David Lighty - I know that he was part of the Thad Five, and it feels like he was a 9th year senior this past season, but I don't get why NBA teams dramatically downgrade a prospect just because they're a year or two too old. Lighty is going to be a glue guy in the NBA. JaJuan Johnson was picked as Big Ten Defensive Player of the Year, but my pick would have been Lighty. And he's improved dramatically as an outside shooter (up to 42.9% behind the arc as a senior). Every team wants to have a guy who can defend both guards and small forwards well and can stand in the corner and hit threes. He will end up being one of the first guys off the bench for good NBA teams for the next decade. You're saying that's not good value for a late first round pick? Instead he probably won't even get taken at all.

Jon Leuer - He won't be physically ready to play big minutes his first year or two in the NBA, but he's still growing into his body. He was measured a true 6'10" at the Draft combine and will be even better when he adds 20 pounds of muscle. He's athletic enough to drive the lane, and can step outside and hit threes (37% on 146 attempts as a senior). He won't ever be an NBA star and he is not very good defensively, so I wouldn't spend a lottery pick on him, but he'll end up being a better NBA player than most of the players taken in the latter half of the first round, despite the fact that he'll almost certainly fall to the second round himself.

Matt Howard - I wouldn't spend a first round pick on him, but the fact that I haven't seen a mock draft yet that has him even being picked in the second round seems ridiculous to me. He doesn't have the athleticism to be a star, but he's a tough rebounder, a very good passer, a good outside shooter (39.8% behind the arc as a senior) and a high-effort/high-character player. I'd be ready to put him at the back end of my nine-man rotation right away if I was an NBA coach. It's a mistake that scouts often assume that 18-19 year olds will develop but 21-22 year olds won't . Howard is the perfect example of a guy who improved leaps and bounds between his junior and senior years, and there's no reason he won't continue to improve, particularly with the passion he plays with. I'd take him early in the second round.

LaceDarius Dunn - The fact that there are some mock drafts that have him getting picked at all makes me wonder if those people ever watched him play. There's no chance I'd let him on my team. He's a ball hog who doesn't know how to pass despite the fact that he's an inefficient scorer, and he punched his girlfriend in the mouth and broke her jaw. I even called for Baylor to bench him during the season. There is no upside. Don't touch him.

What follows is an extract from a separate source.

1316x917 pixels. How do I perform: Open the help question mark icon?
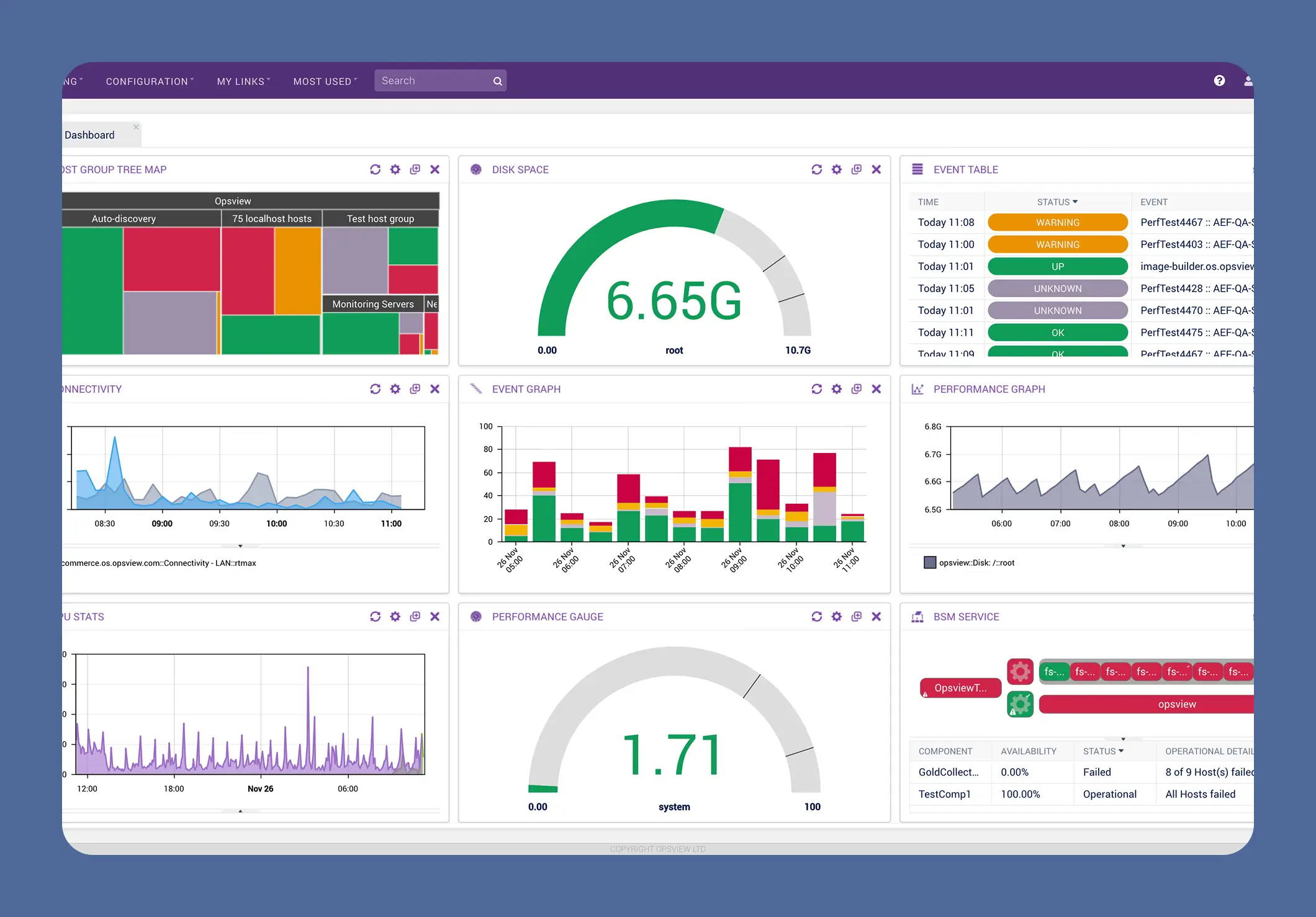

Jereme Richmond - If I'm an NBA team, I never draft a guy who can't even start for his college team. He was a big high school recruit, but not as big as Josh Selby, and he was even more of a disappointment during the season than Selby was. He scored only 7.6 points per game, with 5.0 rebounds per game and as many turnovers as assists. I don't even know what his skill is - he wasn't one of the best shooters, scorers, passers, rebounders or defenders on Illinois. He needs at least another year or two in college, and is almost a lock to go straight to the NBDL for a couple of years. I wouldn't take him even with the last pick in the NBA Draft.

DeMetri McCamey - I'm going back to Illinois for probably the single most disappointing player in the Big Ten last season. McCamey does not give good effort, he has a bad attitude (to the point that he was benched many times in his career) and hasn't developed at all since being a really good freshman (I was actually really high on him a few years ago). But he needs to get better to make an NBA roster, and if anything he's regressed over the past two years. There's no chance I'd spend a draft pick on him.